Multiple shoppers in and around the Mission District are reporting a frustrating pattern — expired food sitting on shelves at smaller grocery stores and bodegas, sometimes well past its sell-by date. We're talking moldy bread, off-tasting deli meat, and products that were already expired at the time of purchase. One shopper reported that two out of three items bought at a small grocery near 16th and Mission were past their expiration dates.

And this isn't just a bodega problem. Even Bi-Rite — the bougie darling of 18th Street where you're paying a premium for the word "fresh" — has allegedly let questionable product hit the counter. As one local put it: "Take it back immediately and get a refund. They are one of the most expensive grocers in the city and supposedly pride themselves in being 'fresh.'"

Fair point. If you're charging artisanal prices, the bare minimum is food that hasn't turned.

So what's going on? Probably nothing conspiratorial.
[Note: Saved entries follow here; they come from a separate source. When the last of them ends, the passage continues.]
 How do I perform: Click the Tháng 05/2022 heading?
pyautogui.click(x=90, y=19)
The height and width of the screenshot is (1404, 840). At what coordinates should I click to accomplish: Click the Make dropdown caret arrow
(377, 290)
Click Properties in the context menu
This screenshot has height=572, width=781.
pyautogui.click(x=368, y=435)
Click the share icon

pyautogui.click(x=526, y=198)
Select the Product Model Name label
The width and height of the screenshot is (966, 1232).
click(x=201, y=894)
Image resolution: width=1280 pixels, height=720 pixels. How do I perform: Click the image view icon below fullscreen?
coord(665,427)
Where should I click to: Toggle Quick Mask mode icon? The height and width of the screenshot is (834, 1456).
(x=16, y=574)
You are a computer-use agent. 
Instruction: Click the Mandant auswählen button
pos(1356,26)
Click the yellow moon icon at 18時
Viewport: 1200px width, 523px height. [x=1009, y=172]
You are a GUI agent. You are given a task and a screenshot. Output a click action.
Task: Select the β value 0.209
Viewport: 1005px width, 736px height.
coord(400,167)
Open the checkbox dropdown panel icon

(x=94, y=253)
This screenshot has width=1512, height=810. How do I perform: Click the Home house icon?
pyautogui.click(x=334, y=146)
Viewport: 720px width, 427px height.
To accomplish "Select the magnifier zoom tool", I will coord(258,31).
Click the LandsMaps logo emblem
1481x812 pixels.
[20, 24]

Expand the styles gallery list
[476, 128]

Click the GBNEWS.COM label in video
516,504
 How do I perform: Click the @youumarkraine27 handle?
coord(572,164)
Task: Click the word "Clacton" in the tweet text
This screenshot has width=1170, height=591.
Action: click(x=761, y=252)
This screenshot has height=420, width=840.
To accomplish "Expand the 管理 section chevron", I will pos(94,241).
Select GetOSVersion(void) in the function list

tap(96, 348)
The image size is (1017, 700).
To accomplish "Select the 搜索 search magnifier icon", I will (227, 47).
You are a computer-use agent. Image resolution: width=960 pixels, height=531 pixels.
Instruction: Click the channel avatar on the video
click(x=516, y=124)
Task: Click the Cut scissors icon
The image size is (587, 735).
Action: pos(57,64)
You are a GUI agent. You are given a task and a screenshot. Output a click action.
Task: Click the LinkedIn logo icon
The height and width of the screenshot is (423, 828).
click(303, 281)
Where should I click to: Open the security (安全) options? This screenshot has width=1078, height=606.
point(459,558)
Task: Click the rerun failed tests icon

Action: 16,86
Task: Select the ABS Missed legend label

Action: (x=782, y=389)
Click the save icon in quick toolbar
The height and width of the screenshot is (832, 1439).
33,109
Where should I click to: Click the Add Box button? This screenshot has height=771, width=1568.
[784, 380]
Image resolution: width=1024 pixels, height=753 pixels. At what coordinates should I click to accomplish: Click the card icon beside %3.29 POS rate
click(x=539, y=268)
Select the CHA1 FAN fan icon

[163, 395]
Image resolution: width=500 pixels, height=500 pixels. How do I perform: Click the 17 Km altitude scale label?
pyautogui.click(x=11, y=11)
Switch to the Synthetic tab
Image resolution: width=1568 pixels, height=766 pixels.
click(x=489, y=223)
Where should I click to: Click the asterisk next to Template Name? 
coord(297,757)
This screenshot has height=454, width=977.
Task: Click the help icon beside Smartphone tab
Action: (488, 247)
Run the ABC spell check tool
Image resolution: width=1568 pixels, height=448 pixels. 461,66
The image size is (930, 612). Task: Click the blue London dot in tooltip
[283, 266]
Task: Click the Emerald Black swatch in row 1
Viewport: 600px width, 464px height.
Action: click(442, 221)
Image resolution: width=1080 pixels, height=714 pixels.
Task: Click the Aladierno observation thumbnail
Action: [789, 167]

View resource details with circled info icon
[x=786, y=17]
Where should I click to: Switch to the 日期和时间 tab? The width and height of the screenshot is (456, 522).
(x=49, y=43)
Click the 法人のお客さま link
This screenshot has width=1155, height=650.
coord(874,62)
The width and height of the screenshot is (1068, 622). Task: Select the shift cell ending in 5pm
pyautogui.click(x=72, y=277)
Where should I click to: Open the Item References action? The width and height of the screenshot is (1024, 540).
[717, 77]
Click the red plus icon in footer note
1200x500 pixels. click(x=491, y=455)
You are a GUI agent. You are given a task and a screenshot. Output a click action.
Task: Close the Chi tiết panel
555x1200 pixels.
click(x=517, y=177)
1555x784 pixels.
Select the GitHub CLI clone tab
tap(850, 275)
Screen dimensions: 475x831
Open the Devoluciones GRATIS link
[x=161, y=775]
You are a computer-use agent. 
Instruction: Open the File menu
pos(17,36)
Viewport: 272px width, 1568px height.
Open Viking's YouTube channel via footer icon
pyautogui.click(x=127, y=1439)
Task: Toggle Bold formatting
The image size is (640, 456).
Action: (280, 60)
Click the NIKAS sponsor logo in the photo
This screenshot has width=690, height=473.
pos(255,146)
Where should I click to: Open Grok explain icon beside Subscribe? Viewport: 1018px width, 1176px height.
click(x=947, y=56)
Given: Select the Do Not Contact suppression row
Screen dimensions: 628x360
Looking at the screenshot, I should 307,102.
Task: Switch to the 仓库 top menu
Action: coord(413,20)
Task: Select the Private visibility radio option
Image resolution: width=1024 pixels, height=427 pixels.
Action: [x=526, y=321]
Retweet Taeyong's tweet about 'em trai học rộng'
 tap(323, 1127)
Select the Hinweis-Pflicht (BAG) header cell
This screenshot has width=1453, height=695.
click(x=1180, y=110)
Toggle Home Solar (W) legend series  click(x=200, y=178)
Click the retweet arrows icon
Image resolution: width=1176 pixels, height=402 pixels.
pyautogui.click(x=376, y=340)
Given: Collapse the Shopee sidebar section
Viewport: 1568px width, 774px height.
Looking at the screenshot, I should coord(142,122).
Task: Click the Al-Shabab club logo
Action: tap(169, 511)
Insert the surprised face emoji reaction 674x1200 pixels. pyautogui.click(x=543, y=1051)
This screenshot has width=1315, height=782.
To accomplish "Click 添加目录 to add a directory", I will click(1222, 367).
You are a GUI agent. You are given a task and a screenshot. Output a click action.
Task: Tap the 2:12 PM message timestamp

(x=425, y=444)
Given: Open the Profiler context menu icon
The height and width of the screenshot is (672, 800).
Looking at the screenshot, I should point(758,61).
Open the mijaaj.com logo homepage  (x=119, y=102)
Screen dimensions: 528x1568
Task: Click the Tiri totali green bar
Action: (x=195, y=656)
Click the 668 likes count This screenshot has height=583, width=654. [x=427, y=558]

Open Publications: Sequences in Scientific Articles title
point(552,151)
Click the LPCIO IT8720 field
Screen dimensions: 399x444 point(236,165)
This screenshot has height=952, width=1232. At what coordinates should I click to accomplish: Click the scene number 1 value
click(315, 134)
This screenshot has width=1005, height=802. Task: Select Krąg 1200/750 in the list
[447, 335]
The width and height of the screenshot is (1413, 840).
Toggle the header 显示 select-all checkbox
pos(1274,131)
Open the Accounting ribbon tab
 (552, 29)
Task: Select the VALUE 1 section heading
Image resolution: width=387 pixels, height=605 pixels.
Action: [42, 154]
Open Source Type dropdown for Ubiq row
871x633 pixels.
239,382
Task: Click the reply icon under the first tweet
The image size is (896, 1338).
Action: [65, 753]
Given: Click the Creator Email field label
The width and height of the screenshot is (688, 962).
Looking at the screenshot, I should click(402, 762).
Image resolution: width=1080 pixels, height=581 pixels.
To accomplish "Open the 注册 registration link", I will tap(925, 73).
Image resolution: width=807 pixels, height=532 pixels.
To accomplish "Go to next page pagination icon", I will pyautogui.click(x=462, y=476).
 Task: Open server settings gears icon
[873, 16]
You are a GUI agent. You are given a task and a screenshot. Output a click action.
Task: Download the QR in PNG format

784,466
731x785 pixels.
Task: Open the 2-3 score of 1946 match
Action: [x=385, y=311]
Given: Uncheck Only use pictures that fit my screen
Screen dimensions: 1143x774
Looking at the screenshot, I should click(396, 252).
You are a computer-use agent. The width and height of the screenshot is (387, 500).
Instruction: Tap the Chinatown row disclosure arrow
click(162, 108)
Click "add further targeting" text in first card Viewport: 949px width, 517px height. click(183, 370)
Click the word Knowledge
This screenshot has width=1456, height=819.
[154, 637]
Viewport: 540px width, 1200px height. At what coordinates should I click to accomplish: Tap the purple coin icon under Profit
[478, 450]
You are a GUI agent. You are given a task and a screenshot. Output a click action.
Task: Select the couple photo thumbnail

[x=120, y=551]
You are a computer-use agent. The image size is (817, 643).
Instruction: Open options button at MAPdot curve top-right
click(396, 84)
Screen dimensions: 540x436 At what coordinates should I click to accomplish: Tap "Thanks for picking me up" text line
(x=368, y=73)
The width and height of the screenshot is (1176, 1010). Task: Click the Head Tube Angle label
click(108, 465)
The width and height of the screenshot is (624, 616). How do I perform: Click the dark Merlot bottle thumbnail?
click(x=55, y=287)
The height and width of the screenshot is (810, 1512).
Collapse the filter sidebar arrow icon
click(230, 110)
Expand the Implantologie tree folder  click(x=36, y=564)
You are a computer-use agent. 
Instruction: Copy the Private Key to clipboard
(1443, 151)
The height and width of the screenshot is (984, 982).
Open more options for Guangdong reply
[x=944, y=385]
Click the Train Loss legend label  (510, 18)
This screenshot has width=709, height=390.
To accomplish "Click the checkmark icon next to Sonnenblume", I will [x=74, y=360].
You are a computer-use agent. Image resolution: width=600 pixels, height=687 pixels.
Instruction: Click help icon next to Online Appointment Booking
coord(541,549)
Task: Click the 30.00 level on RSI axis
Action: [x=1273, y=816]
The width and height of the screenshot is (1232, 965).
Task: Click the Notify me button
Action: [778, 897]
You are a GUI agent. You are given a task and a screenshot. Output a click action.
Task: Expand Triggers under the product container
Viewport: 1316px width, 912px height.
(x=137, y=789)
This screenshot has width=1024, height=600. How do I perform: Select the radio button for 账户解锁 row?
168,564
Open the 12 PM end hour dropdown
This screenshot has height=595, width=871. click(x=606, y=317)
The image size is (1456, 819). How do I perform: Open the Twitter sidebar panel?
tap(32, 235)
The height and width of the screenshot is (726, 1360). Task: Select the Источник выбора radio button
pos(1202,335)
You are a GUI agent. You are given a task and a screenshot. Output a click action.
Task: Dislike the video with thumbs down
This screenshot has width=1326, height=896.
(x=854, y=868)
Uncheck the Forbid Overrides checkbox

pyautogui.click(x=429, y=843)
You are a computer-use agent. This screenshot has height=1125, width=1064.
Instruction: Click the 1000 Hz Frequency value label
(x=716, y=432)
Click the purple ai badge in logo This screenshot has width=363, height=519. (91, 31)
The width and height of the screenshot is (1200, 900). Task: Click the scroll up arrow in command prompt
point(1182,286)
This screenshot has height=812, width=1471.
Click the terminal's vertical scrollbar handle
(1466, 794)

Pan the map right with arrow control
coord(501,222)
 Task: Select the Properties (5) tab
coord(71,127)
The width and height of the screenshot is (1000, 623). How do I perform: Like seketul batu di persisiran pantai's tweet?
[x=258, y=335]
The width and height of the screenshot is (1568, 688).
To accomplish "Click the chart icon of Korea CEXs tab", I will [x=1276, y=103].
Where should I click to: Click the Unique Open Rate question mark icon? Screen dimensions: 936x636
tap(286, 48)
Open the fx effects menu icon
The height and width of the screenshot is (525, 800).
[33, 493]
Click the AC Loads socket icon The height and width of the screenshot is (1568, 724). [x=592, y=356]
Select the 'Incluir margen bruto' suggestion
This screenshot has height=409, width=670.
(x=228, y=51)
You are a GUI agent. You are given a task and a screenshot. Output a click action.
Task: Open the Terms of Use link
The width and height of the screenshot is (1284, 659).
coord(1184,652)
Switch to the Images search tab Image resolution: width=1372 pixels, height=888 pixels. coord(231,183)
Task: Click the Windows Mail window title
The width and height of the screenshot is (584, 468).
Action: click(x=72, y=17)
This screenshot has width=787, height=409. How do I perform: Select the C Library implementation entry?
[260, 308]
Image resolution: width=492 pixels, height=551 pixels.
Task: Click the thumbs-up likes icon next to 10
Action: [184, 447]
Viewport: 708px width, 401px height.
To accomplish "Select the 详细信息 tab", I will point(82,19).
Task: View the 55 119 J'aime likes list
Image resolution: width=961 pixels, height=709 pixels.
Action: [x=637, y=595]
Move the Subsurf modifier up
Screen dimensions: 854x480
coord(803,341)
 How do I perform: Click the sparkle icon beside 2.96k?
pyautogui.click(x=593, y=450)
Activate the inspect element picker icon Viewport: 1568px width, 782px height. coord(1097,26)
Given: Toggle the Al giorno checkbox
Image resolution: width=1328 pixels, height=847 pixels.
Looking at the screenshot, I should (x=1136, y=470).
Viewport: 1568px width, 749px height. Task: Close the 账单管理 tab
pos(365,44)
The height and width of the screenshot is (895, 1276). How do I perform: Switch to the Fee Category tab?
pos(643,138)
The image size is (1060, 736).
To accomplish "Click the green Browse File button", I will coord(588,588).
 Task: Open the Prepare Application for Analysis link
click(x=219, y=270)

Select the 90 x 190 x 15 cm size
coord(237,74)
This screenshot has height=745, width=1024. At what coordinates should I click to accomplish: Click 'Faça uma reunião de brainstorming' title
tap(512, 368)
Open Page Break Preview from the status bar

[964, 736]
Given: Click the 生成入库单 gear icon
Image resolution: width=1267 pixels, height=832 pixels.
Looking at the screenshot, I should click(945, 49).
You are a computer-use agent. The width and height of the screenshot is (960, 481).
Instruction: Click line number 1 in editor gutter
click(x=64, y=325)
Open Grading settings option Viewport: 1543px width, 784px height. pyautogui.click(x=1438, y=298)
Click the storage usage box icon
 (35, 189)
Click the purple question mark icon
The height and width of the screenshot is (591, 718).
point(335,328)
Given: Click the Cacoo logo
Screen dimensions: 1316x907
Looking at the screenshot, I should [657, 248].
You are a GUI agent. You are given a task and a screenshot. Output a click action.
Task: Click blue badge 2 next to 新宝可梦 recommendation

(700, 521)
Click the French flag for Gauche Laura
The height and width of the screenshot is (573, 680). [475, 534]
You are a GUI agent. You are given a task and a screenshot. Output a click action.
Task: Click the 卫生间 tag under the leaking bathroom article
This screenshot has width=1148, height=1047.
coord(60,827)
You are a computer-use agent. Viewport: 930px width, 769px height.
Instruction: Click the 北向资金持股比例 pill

Smaller stores with lower foot traffic simply don't move inventory fast enough, and without the corporate overlord apparatus of a Safeway or Trader Joe's enforcing stock rotation, expired items linger. One SF resident nailed it: "These places just don't sell high volumes, so stuff sits on the shelf for a long time."

That's an explanation, not an excuse. San Francisco's Department of Public Health is responsible for inspecting retail food establishments, and selling expired products isn't just a customer service failure — it can be a health code violation. The city has an entire infrastructure for food safety enforcement. The question is whether it's actually being deployed in these neighborhoods or whether small grocers are essentially operating on the honor system.

The practical advice is obvious: check dates before you buy, especially at convenience stores and bodegas. But consumers shouldn't have to play food inspector every time they grab a loaf of bread. That's literally what we fund a health department to do.

If the city wants to talk about food equity and neighborhood access to quality groceries — and San Francisco loves that conversation — maybe start by making sure the groceries people can actually access aren't expired.